**SELECTED TEXT:**
Developer Guide

This 6-step guide is intended to give people who want to start contributing their own tools to HyperSpy a foothold to kick-start the process. This is also the way to start if you ultimately hope to become a member of the developer team.

We anticipate that many potential contributors and developers will be scientists who may have a lot to offer in terms of expert knowledge but may have little experience when it comes to working on a reasonably large open-source project like HyperSpy. This guide is aimed at you - helping to reduce the barrier to make a contribution.

Before you start you should decide which platform (i.e. Linux, Windows, or Mac) you are going to work in. All are possible and the advice below is the same it’s only the specifics that change.

1. Start using HyperSpy and understand it

The best way to start understanding how HyperSpy works and to build a broad overview of the code as it stands is to use it – so what are you waiting for?

Download HyperSpy

The user-guide also provides a good overview of all the parts of the code that are currently implemented as well as much information about how everything works – so read it well.

HyerSpy User-Guide

For developing the code the home of hyperspy is on github and you’ll see that a lot of this guide boils down to using that platform well. so visit the link below and poke around the code, issues, and pull requests.

HyperSpy on Github

it’s probably also worth visiting the Github home page and going through the “boot camp” to get a feel for the terminology.

In brief, to give you a hint on the terminology to search for, the contribution pattern is:

  1. Setup git/github if you don’t have it.
  2. Fork HyperSpy on github.
  3. Checkout your fork on your local machine.
  4. Create a new branch locally where you will make your changes.
  5. Push the local changes to your own github fork.
  6. Create a pull request to the official HyperSpy repository.

**DATA:**

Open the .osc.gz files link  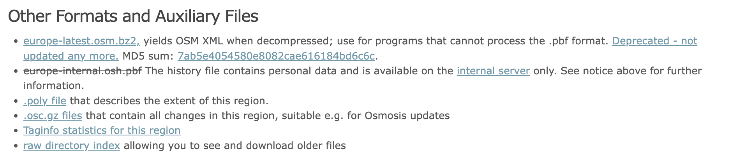[x=53, y=116]
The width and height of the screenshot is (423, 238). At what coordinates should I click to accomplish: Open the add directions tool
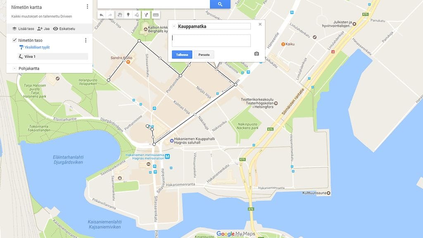146,15
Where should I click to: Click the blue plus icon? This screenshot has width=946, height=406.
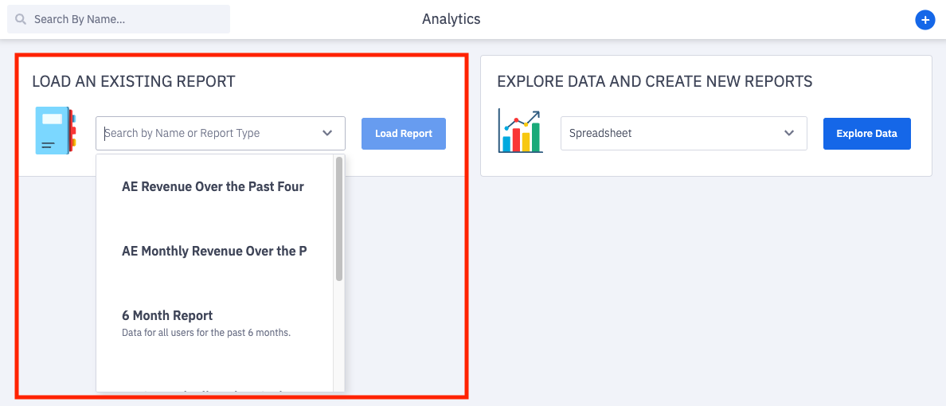point(925,20)
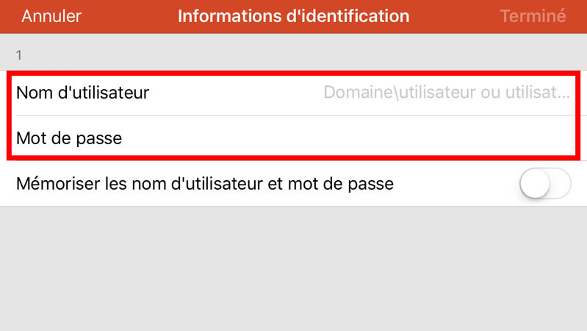Viewport: 587px width, 331px height.
Task: Click the Mémoriser row between label and switch
Action: click(455, 184)
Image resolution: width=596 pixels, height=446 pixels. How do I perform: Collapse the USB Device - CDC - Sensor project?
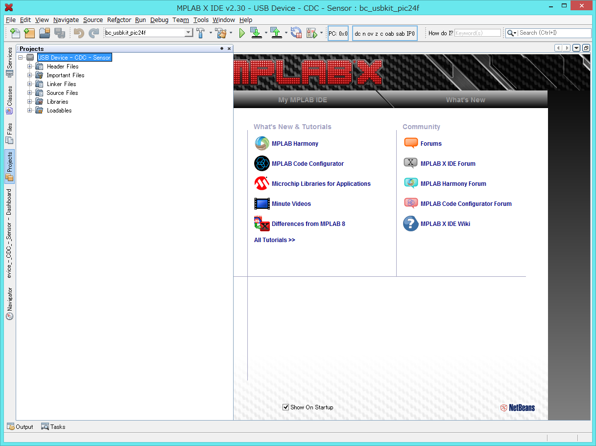21,58
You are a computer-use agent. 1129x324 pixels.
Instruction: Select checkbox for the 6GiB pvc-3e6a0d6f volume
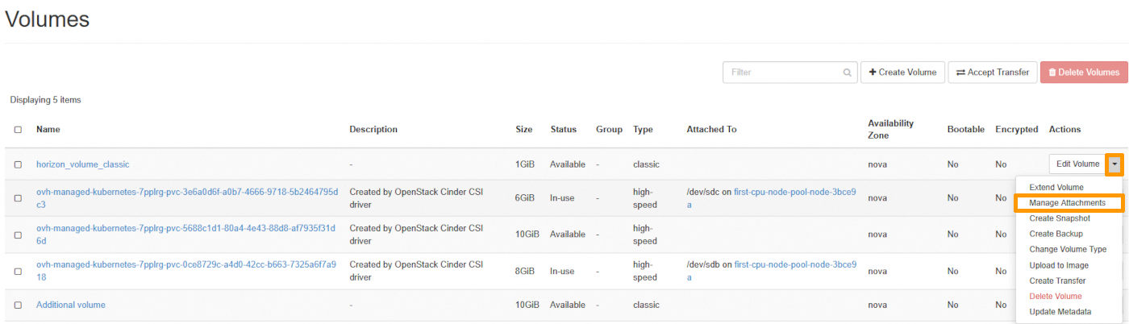[x=18, y=198]
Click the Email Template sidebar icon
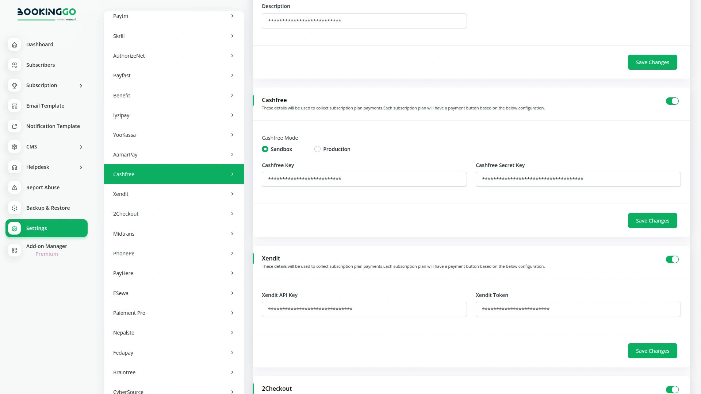Viewport: 701px width, 394px height. [x=15, y=106]
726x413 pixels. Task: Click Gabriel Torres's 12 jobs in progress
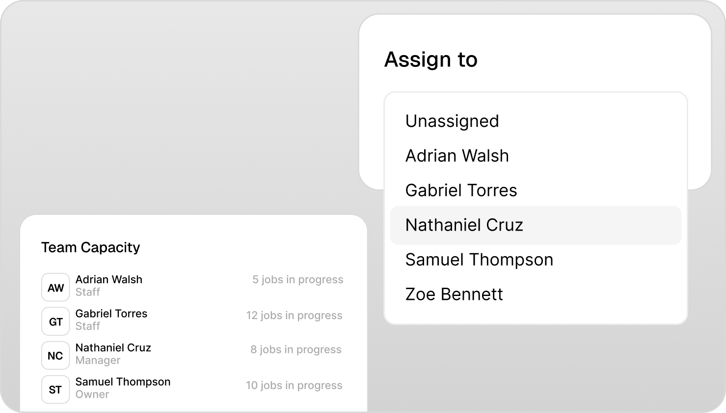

**OBJECTIVE:** In the HyperSpy developer guide, is each of these statements true? (a) The guide has six steps. (b) The advice in the guide differs depending on whether you work in Linux, Windows, or Mac. (c) In the contribution pattern, local changes are pushed straight to the official HyperSpy repository. Answer yes or no for each and quote the words of the guide that decide it. Use only the HyperSpy developer guide, not the records.

**EXERCISE OUTPUT:**
(a) Yes: "This 6-step guide"
(b) No: "the advice below is the same it’s only the specifics that change"
(c) No: "Push the local changes to your own github fork."